Seriously guys, it’s like déjà vu all over again. The article begins:
“Pick up any household electronic — a phone, a remote, or a laptop — and it could contain minerals mined in the Democratic Republic of the Congo, a country where armed rebel groups connected with crimes of rape and murder profit from trade of these minerals.”
Sound at all familiar? No? Let’s take a little trip back in time…
The day: June 26, 2010. The man: The Kristof. The paper: The New York Times. The article: “Death by Gadget in the Congo”:
“An ugly paradox of the 21st century is that some of our elegant symbols of modernity — smartphones, laptops and digital cameras — are built from minerals that seem to be fueling mass slaughter and rape in Congo.”
Oh come off it, you might be thinking. Two pieces on the same topic beginning with similar words does not a federal case make.
And you may have a point, but then again, there’s:
The Hawaii Independent in December 2010: “Is your new mobile phone made with conflict minerals?“;
The Guardian in August 2010: “‘Conflict minerals’ finance gang rape in Africa“;
The Washington City Paper, in June 2010: “Does Your Ipod Support Rape in the Congo?“;
CNN, December 2009: “Rape and murder, funded by cell phones“;
The Star (Canada) in June 2009: “Rape, war and your cell phone“;
Huffington Post in April 2009: “Congo Violence Fueled By Common Material In Cell Phones, Laptops“; and
The Telegraph in November of 2008: “How the mobile phone in your pocket is helping to pay for the civil war in Congo.”
And that’s just the results of a quick 5 minutes of googling.
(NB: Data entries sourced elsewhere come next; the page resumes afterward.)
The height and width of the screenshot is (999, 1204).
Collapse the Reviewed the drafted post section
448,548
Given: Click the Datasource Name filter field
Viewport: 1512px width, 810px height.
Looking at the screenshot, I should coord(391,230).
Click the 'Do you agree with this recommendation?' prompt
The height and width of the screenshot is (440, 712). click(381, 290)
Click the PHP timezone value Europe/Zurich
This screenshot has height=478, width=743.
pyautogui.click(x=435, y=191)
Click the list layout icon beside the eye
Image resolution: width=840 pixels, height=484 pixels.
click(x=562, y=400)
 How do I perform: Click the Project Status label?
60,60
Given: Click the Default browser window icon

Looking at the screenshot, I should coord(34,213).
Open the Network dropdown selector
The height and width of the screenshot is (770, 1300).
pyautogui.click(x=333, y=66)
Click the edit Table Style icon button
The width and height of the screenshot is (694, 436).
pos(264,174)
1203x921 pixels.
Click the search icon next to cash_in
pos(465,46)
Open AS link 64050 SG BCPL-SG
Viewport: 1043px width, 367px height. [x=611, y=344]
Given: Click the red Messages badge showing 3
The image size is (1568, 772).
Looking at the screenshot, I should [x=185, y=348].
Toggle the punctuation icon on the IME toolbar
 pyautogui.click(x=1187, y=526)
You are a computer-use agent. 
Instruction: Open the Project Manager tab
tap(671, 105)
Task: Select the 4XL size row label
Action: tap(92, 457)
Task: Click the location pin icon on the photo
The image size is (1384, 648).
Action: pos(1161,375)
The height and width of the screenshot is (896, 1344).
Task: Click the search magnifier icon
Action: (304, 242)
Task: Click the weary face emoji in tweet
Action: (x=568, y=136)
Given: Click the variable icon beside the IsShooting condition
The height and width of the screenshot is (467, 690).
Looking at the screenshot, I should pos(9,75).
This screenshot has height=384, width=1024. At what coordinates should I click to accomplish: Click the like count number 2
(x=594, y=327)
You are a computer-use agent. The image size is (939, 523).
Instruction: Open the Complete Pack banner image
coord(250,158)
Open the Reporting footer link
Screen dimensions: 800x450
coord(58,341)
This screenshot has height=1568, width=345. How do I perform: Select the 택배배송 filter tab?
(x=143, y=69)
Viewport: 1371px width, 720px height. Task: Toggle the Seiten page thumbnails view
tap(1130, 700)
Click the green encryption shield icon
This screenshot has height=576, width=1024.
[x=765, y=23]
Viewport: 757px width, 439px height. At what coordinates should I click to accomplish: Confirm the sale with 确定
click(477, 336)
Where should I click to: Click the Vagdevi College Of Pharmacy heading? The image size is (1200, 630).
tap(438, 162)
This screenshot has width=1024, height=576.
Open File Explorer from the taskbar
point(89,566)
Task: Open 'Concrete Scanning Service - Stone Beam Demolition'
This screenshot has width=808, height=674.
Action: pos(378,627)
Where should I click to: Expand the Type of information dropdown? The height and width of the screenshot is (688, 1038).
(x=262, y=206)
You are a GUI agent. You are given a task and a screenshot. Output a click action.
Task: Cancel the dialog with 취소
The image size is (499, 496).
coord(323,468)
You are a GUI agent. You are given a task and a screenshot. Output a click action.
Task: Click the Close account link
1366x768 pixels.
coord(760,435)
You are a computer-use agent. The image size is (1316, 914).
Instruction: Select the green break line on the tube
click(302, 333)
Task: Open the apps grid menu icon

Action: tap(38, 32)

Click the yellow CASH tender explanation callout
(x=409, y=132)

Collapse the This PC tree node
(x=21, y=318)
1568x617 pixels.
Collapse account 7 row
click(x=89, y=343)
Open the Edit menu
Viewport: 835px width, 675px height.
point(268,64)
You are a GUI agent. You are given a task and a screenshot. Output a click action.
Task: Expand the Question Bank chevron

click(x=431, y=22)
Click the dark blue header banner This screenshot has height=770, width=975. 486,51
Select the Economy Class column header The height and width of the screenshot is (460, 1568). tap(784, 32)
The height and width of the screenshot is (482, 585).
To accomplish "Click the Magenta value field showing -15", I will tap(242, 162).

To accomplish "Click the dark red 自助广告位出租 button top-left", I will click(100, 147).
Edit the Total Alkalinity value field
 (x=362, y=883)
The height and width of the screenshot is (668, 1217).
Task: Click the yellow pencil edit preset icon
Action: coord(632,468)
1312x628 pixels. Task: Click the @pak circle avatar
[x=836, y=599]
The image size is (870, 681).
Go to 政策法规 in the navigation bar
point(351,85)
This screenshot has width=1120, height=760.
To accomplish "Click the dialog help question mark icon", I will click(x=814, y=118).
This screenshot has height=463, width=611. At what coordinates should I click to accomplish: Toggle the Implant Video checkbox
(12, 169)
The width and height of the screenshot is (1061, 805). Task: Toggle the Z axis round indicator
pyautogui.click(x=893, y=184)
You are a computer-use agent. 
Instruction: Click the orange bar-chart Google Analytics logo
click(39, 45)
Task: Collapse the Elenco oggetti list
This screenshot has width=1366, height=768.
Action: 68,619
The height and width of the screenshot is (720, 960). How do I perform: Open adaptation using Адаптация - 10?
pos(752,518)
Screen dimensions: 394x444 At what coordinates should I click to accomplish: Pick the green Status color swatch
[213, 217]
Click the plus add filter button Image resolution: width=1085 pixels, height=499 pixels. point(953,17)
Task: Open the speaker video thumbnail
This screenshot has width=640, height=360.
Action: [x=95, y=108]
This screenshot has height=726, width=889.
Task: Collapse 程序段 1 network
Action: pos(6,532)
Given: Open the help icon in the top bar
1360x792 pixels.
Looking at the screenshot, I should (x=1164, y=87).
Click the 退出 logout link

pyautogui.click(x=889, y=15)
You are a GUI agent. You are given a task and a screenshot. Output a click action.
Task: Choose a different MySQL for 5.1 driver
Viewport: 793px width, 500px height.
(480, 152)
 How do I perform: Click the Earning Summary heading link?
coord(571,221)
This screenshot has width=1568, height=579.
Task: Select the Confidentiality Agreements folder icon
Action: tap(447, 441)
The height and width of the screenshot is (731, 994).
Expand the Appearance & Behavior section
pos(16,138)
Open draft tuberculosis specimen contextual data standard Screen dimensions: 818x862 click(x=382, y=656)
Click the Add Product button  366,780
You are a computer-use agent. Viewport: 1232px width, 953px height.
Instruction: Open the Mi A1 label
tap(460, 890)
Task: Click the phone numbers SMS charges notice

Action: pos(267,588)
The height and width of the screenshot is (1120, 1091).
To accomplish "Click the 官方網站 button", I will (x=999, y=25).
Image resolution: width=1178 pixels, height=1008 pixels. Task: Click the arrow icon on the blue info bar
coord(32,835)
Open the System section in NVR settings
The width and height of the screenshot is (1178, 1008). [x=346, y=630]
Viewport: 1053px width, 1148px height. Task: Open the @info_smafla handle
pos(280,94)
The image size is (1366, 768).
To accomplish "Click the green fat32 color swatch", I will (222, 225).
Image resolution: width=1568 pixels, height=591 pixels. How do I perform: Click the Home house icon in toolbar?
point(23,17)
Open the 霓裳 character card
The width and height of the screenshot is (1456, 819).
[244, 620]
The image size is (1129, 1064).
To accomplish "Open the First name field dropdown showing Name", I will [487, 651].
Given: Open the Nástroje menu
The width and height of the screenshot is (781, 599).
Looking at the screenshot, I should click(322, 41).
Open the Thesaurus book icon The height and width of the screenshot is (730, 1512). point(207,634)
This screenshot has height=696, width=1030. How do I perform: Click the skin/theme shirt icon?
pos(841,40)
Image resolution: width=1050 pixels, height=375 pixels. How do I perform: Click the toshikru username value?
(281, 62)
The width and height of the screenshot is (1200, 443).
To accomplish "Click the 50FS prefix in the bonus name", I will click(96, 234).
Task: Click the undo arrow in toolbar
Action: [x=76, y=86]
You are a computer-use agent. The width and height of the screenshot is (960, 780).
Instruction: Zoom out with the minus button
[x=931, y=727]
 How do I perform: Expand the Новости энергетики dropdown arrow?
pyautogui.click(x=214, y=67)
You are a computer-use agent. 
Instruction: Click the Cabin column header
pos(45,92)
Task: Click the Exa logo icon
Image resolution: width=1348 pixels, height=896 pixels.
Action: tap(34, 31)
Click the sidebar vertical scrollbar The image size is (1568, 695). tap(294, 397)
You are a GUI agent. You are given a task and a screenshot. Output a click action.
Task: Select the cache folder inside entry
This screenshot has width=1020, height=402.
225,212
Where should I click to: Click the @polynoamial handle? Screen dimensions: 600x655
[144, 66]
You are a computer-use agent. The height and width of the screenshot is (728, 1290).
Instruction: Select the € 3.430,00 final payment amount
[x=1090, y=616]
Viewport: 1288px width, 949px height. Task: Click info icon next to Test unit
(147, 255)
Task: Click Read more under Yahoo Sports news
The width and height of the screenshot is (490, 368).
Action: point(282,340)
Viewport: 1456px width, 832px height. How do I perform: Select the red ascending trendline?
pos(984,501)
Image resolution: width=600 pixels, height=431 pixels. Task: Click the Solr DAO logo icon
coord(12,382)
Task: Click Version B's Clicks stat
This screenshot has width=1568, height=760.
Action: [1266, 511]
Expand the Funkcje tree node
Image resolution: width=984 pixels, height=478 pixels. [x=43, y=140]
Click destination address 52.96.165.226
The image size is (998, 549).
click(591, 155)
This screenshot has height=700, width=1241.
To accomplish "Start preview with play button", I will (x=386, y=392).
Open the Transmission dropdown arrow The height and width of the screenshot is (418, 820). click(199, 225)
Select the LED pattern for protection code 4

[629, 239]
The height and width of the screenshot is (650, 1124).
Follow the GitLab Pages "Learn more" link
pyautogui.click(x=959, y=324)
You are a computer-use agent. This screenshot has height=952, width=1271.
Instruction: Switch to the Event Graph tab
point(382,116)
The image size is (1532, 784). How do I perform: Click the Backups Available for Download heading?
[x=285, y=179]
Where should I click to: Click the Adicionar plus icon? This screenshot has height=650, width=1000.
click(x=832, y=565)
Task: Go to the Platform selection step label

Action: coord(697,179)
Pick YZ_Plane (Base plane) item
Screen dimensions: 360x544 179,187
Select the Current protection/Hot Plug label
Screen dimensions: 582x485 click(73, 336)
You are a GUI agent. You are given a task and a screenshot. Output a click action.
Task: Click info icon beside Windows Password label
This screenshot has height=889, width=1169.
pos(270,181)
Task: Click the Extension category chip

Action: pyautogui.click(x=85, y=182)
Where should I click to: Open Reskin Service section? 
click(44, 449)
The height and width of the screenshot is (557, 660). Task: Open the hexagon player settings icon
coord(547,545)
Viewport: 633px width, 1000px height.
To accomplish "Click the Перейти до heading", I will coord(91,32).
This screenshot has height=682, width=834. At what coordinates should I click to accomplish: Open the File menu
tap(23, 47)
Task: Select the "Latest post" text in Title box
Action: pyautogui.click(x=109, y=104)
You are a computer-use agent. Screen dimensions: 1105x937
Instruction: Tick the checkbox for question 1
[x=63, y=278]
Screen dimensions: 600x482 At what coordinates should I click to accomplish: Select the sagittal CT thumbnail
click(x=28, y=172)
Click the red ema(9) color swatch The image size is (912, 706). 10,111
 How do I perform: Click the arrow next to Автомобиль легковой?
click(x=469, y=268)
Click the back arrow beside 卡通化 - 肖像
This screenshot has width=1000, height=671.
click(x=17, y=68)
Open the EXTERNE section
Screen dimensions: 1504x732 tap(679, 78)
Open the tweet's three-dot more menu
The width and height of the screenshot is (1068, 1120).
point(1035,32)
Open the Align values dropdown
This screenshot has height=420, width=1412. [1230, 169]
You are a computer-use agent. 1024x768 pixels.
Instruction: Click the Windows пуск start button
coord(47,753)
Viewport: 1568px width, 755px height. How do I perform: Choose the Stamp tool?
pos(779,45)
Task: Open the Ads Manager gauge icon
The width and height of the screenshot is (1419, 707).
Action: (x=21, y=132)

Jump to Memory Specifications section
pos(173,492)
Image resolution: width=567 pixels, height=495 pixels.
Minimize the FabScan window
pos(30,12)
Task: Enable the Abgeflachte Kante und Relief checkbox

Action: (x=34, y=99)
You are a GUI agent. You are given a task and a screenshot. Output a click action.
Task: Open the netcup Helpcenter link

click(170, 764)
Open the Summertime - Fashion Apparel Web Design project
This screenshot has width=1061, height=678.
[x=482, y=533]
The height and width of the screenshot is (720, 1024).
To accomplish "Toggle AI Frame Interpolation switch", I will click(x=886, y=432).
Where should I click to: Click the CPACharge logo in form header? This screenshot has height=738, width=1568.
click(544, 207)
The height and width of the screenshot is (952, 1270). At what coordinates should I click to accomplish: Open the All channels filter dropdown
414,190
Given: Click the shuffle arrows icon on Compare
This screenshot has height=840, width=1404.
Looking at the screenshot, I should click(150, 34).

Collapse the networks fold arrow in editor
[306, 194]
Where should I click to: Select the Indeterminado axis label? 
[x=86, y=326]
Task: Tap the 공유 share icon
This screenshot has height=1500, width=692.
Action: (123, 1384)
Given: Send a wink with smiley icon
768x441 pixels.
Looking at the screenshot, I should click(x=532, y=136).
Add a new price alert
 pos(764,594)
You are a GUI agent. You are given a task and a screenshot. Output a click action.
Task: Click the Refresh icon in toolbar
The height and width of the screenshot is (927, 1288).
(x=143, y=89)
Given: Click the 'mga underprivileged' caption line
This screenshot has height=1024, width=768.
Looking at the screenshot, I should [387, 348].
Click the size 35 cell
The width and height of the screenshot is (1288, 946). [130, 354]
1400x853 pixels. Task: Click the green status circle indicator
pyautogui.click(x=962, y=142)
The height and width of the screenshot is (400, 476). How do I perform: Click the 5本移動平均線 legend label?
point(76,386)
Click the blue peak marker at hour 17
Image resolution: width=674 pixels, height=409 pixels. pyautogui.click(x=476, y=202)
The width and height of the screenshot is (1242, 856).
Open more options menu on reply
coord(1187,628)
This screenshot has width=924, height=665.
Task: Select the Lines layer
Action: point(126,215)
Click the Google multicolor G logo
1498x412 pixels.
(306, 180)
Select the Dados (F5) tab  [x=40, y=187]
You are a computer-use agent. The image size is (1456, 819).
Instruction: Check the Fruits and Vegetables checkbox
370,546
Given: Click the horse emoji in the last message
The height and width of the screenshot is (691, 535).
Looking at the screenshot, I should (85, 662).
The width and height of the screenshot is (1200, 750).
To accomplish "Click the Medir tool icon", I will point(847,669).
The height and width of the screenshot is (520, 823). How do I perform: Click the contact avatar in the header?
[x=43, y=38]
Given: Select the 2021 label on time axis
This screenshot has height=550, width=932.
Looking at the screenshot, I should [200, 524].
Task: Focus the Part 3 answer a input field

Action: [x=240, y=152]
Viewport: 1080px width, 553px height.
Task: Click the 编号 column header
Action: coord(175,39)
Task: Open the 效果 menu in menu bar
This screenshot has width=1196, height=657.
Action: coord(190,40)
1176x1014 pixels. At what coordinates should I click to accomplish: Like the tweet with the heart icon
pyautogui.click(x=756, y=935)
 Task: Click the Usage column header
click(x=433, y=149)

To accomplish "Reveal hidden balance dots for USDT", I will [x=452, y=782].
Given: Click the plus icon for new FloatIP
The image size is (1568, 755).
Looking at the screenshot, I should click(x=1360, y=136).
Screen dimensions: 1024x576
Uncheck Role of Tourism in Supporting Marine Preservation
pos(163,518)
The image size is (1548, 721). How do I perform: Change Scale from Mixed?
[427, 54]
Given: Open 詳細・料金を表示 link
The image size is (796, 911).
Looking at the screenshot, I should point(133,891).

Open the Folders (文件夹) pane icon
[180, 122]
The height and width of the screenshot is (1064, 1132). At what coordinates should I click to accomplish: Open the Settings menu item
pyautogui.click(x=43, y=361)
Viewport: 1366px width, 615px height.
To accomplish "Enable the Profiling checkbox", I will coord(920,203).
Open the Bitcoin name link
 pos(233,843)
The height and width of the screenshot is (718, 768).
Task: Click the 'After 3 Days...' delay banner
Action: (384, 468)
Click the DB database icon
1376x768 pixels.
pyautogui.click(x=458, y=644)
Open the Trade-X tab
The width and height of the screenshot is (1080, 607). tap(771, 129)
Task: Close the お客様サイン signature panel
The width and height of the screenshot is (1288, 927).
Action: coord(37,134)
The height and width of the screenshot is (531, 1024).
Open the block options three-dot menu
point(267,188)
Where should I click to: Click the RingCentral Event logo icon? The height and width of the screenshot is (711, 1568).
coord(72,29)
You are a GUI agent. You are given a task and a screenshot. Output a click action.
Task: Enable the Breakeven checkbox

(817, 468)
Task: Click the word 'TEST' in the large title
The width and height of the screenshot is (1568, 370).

So if the Atlantic article is the first intimation you’ve had that your cell phone might not have been completely honest with you about its past, congratulations on coming out of that coma / returning safely from that space mission / escaping that underground bunker.
I just don’t have much to add to what I, Amanda, and others have said on this subject previously, but I suppose I’ll say it again anyway:
Yes, armed groups operating in the eastern Congo fund their activities in part through the sale of minerals that are used in the manufacture of consumer electronics. And yes, those armed groups are implicated in horrific atrocities against the civilian population of the region. But so are armed groups that aren’t heavily involved in the mineral trade. There’s no evidence that attacks on civilians are either more intense or more concentrated in areas associated with mining or supply routes. And I remain unconvinced that competition over mineral wealth is a primary driver of the violence. The roots of this conflict lie in contested claims over land and citizenship rights, which have become further entrenched by the impact of regional geopolitics. So yes, we would all prefer that our shiny new gadgets arrived free of associations with bloodshed and sexual violence, but we shouldn’t expect that removing our link to it will have much effect on the conflict itself.